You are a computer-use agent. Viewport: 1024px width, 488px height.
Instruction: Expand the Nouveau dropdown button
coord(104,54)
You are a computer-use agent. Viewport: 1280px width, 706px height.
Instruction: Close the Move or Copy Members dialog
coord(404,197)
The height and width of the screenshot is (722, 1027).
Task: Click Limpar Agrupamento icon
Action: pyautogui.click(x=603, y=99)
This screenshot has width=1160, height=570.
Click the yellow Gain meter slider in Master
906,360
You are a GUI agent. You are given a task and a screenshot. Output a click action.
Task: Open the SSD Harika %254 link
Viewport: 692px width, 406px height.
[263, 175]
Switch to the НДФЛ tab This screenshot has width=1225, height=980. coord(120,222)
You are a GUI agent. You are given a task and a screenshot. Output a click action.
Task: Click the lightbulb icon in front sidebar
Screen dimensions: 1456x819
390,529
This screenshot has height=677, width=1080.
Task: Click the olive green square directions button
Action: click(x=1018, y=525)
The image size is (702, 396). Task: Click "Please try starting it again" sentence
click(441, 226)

━━━━━━━━━━━━━━━━

§ **What this task involves**
Please transcribe the entire listing precisely.

§ **Reply**
You are a computer-use agent. Viewport: 1024px width, 488px height.
Instruction: Expand the Nouveau dropdown button
coord(104,54)
You are a computer-use agent. Viewport: 1280px width, 706px height.
Instruction: Close the Move or Copy Members dialog
coord(404,197)
The height and width of the screenshot is (722, 1027).
Task: Click Limpar Agrupamento icon
Action: pyautogui.click(x=603, y=99)
This screenshot has width=1160, height=570.
Click the yellow Gain meter slider in Master
906,360
You are a GUI agent. You are given a task and a screenshot. Output a click action.
Task: Open the SSD Harika %254 link
Viewport: 692px width, 406px height.
[263, 175]
Switch to the НДФЛ tab This screenshot has width=1225, height=980. coord(120,222)
You are a GUI agent. You are given a task and a screenshot. Output a click action.
Task: Click the lightbulb icon in front sidebar
Screen dimensions: 1456x819
390,529
This screenshot has height=677, width=1080.
Task: Click the olive green square directions button
Action: click(x=1018, y=525)
The image size is (702, 396). Task: Click "Please try starting it again" sentence
click(441, 226)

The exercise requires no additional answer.